-1

I am retrieving two CSVs from an API, one called students.csv similar to:

StudentNo,PreferredFirstnames,PreferredSurname,UPN
111, john, smith, john@email.com
222, jane, doe, jane@email.com

one called rooms.csv:

roomName, roomNo, students
room1, 1, {@{StudentNo=111; StudentName=john smith; StartDate=2018-01-01T00:00:00; EndDate=2018-07-06T00:00:00},....
room2, 2,{@{StudentNo=222; StudentName=jane doe; StartDate=2018-01-01T00:00:00; EndDate=2018-07-06T00:00:00},...   

The third column in rooms.csv is an array as provided by the API

What is the best way to consolidate the two into

StudentNo,PreferredFirstnames,PreferredSurname,UPN, roomName
111, john, smith, john@email.com, room1
222, jane, doe, jane@email.com, room2

Im thinking something like...

$rooms = Import-Csv rooms.csv
$students  = Import-Csv students.csv
$combined = $students | select-object StudentNo,PreferredSurname,PreferredFirstnames,UPN,
@{Name="roomName";Expression={ ForEach ($r in $rooms) {
    if ($r.Students.StudentNo.Contains($_.StudentNo) -eq "True") 
{return $r.roomName}}}} 

This works, but is the foreach the right way to go am i mixing things up or is there a more efficient way???

--- Original Post ---

With all of this information I need to compare the student data and update AzureAD and then compile a list of data including first name, last name, upn, room and others that are retrieved from AzureAD.

Stored data:
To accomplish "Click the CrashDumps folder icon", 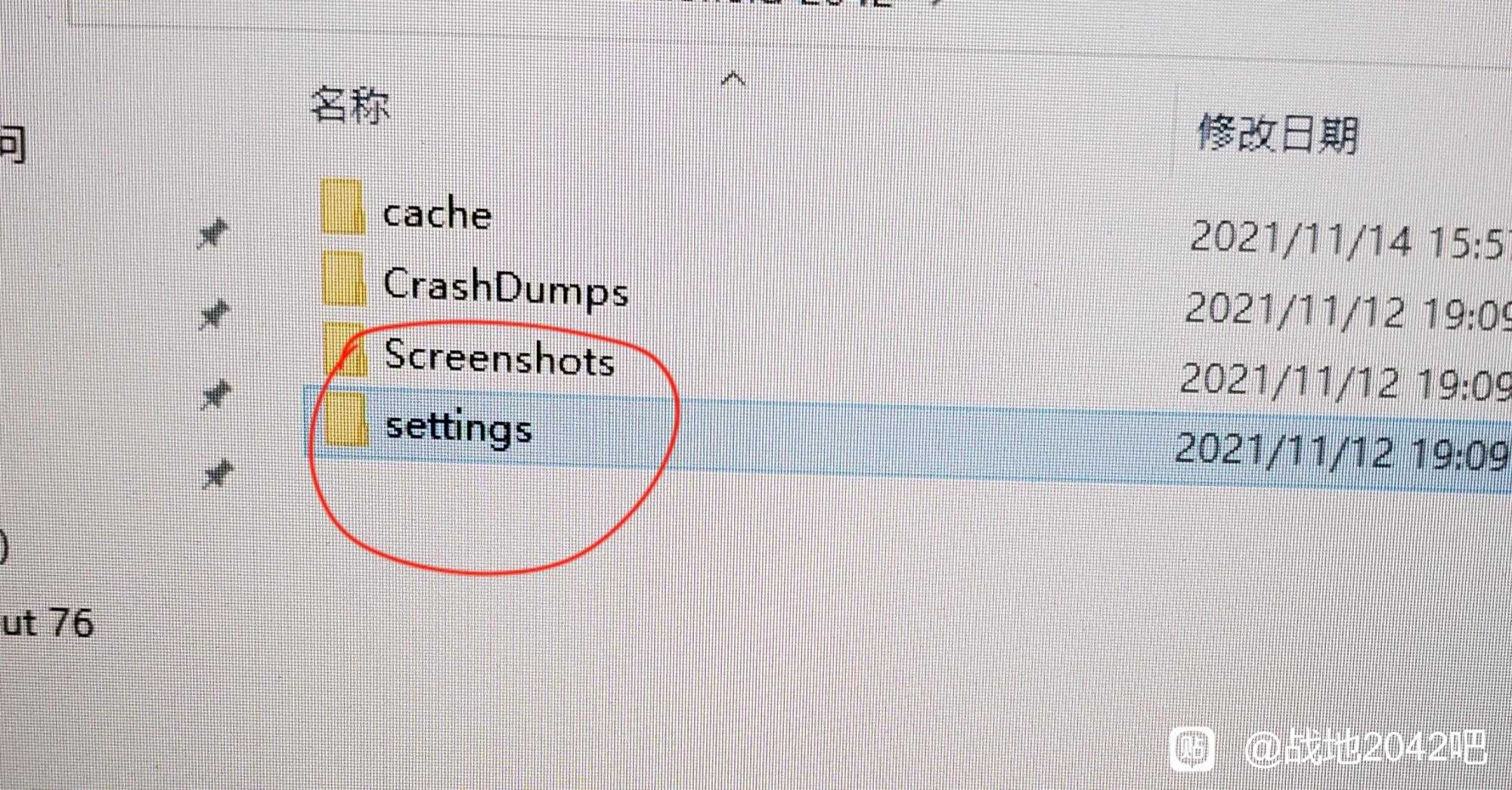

What you are asked to do: Reproduce the PowerShell CSV-merging question from above in full, with no changes.

The result:
-1

I am retrieving two CSVs from an API, one called students.csv similar to:

StudentNo,PreferredFirstnames,PreferredSurname,UPN
111, john, smith, john@email.com
222, jane, doe, jane@email.com

one called rooms.csv:

roomName, roomNo, students
room1, 1, {@{StudentNo=111; StudentName=john smith; StartDate=2018-01-01T00:00:00; EndDate=2018-07-06T00:00:00},....
room2, 2,{@{StudentNo=222; StudentName=jane doe; StartDate=2018-01-01T00:00:00; EndDate=2018-07-06T00:00:00},...   

The third column in rooms.csv is an array as provided by the API

What is the best way to consolidate the two into

StudentNo,PreferredFirstnames,PreferredSurname,UPN, roomName
111, john, smith, john@email.com, room1
222, jane, doe, jane@email.com, room2

Im thinking something like...

$rooms = Import-Csv rooms.csv
$students  = Import-Csv students.csv
$combined = $students | select-object StudentNo,PreferredSurname,PreferredFirstnames,UPN,
@{Name="roomName";Expression={ ForEach ($r in $rooms) {
    if ($r.Students.StudentNo.Contains($_.StudentNo) -eq "True") 
{return $r.roomName}}}} 

This works, but is the foreach the right way to go am i mixing things up or is there a more efficient way???

--- Original Post ---

With all of this information I need to compare the student data and update AzureAD and then compile a list of data including first name, last name, upn, room and others that are retrieved from AzureAD.